Required action: Set out exactly, line by line, the stretch of data below that begins at the line containing "You are a GUI" and ends at the line containing "Task: Click the '(as", with both ends kept.

Extracted data:
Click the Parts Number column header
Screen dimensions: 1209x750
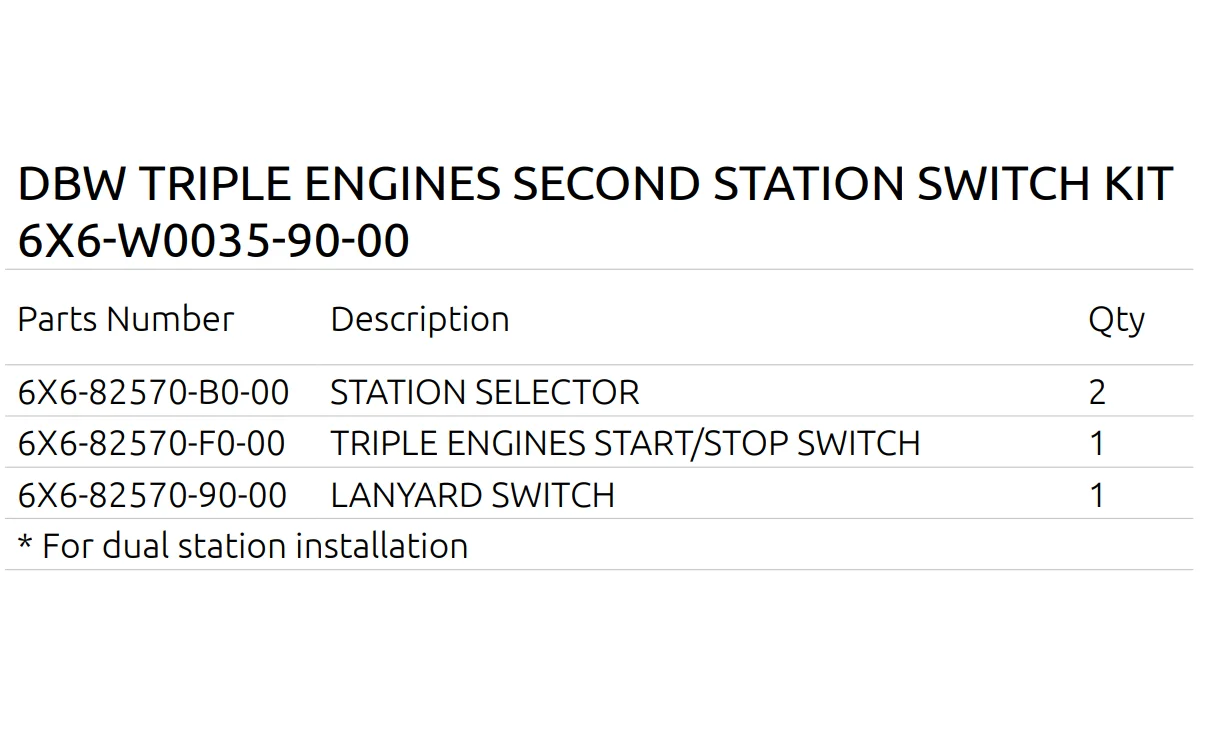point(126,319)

==

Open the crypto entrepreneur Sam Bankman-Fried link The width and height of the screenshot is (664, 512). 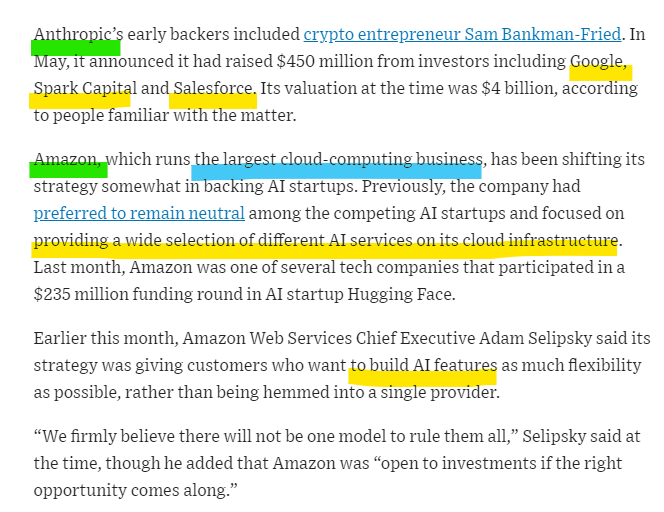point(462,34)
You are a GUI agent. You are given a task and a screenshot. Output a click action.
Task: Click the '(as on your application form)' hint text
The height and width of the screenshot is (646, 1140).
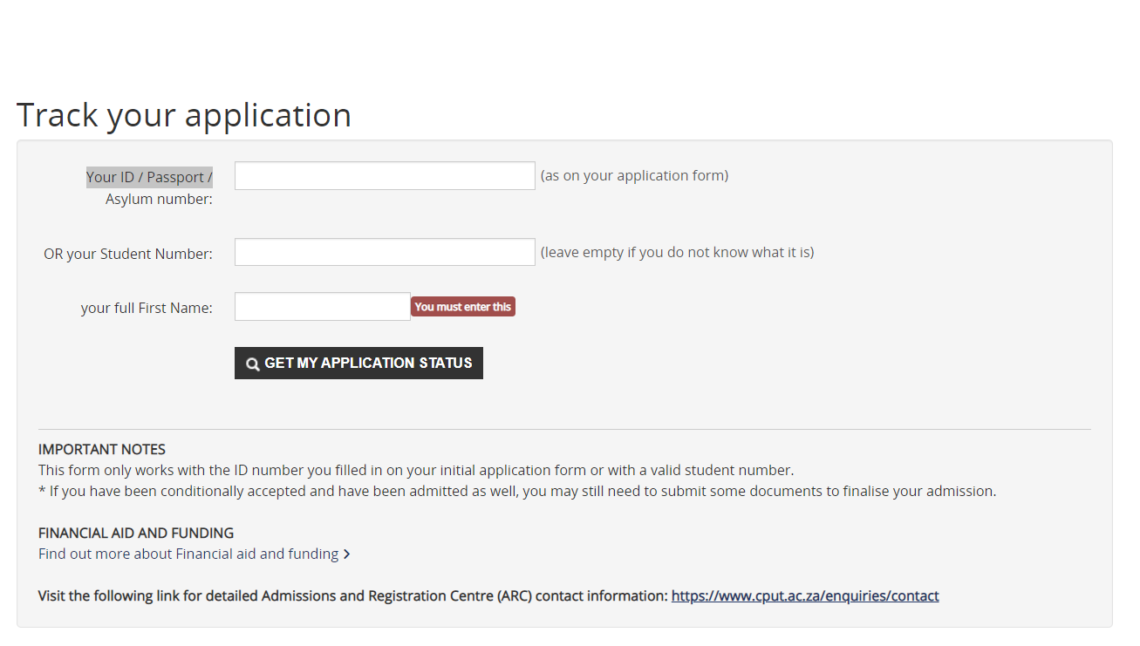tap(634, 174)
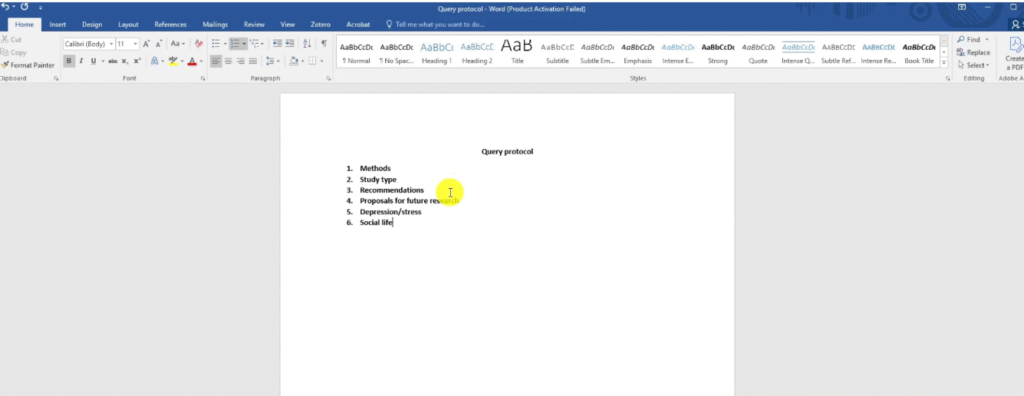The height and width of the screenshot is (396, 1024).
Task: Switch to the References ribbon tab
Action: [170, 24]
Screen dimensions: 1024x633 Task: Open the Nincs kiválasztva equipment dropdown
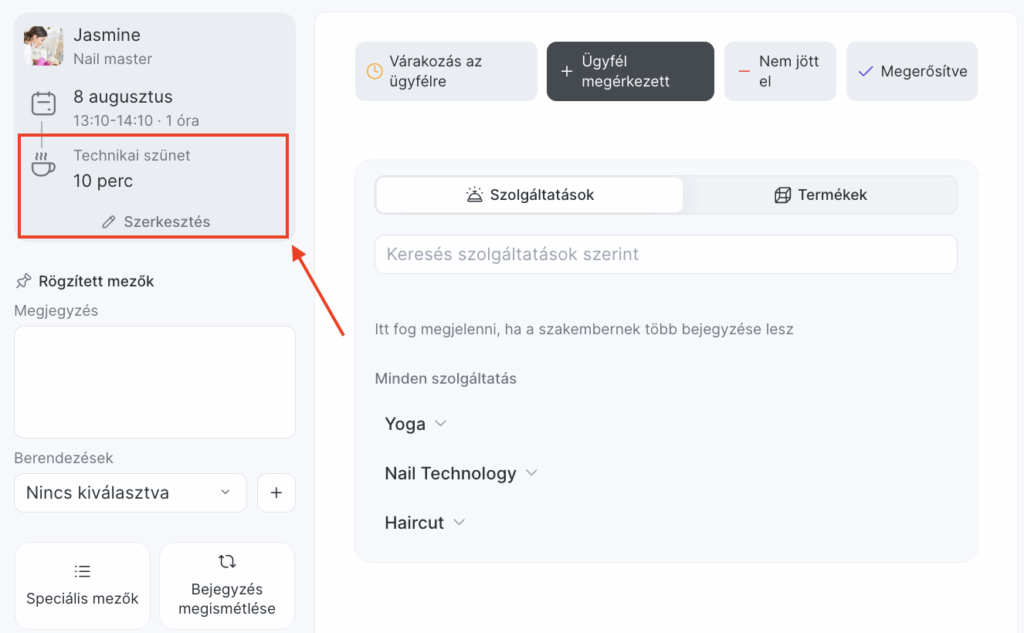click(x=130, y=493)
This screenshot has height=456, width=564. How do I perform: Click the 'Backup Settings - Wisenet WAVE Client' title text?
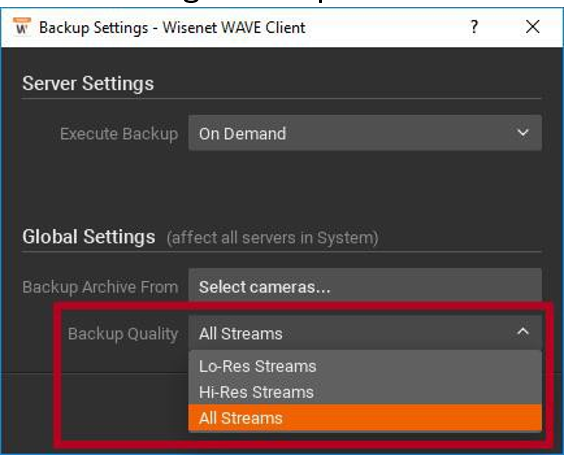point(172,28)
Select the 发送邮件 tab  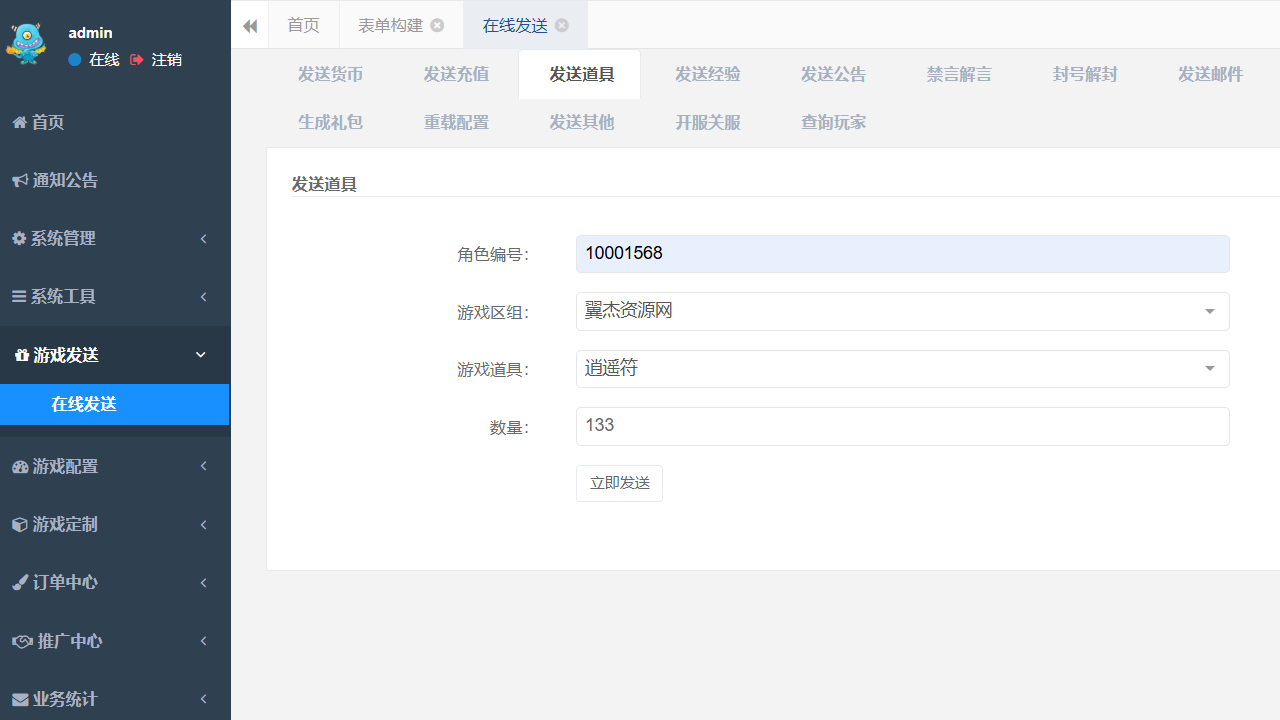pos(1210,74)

--

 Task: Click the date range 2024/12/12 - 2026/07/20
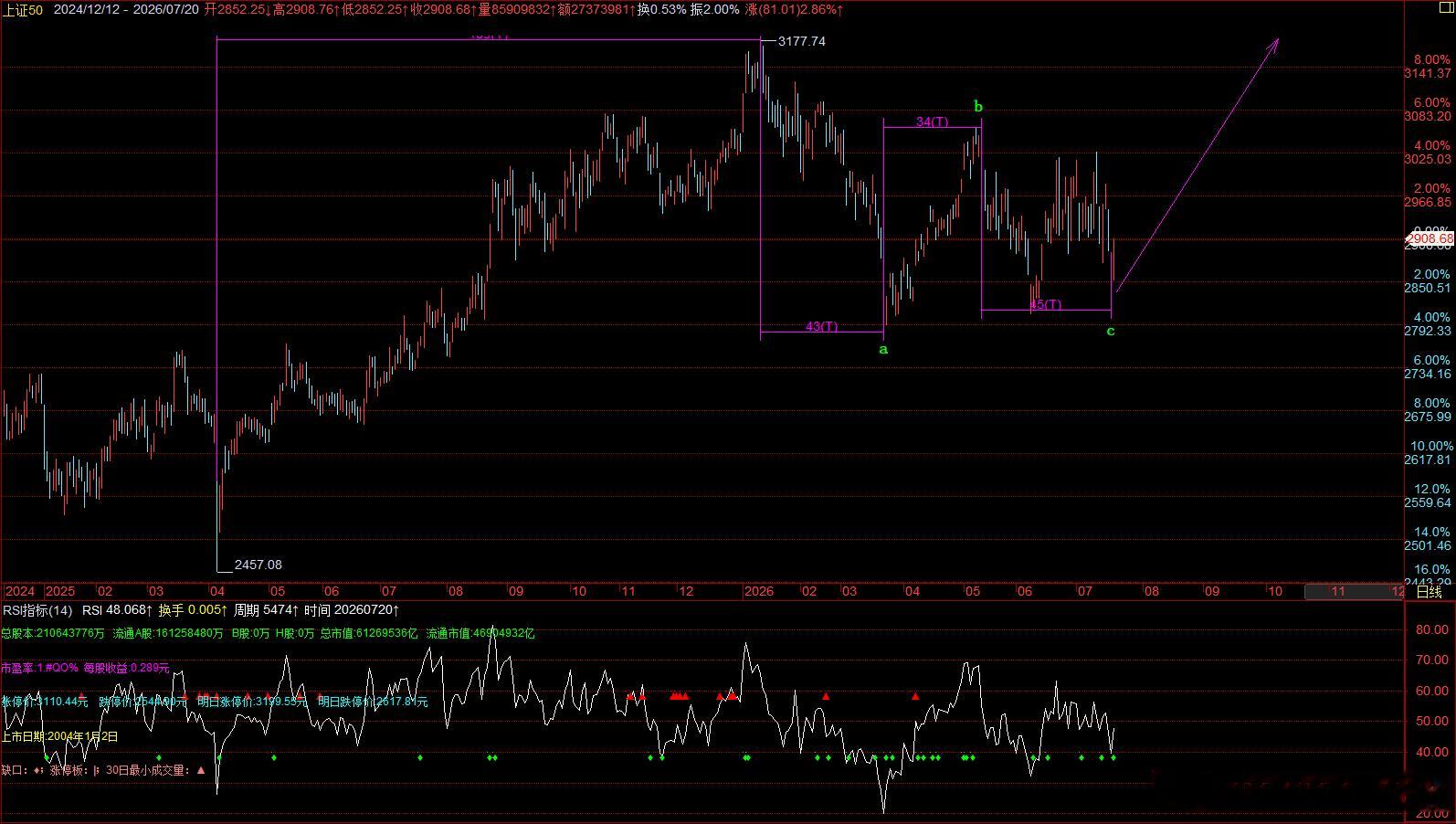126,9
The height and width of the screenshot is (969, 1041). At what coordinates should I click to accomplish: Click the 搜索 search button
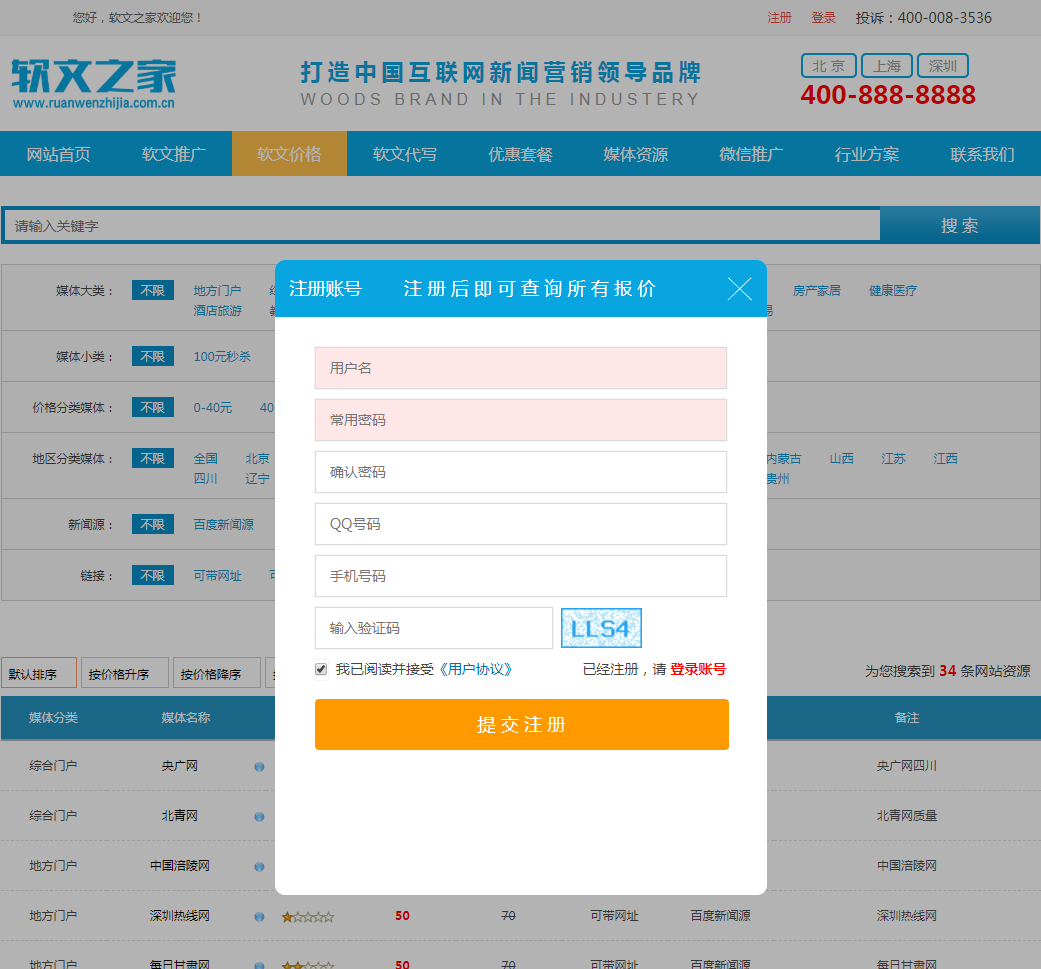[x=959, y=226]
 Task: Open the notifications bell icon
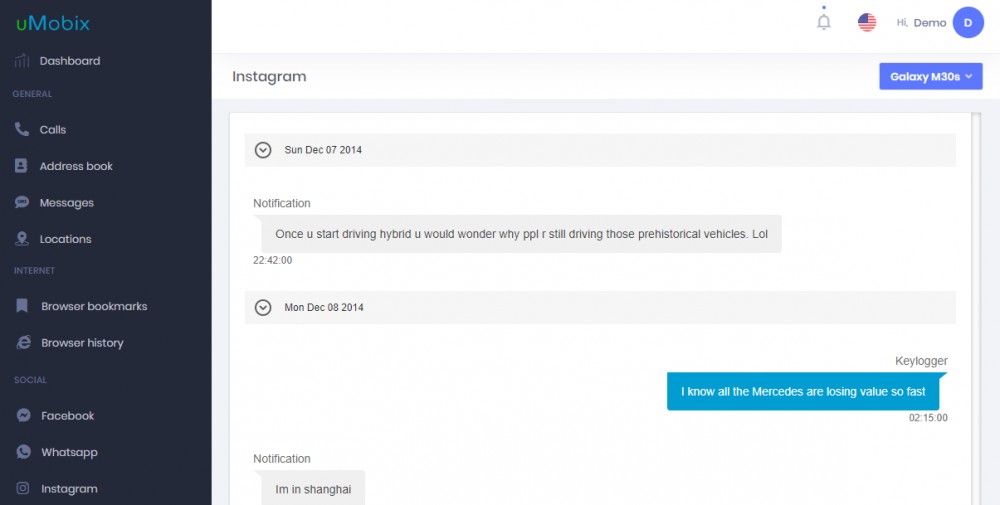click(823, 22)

Answer box:
You are a GUI agent. You are given a task and a screenshot. Output a click action.
Task: Click the '(as on your application form)' hint text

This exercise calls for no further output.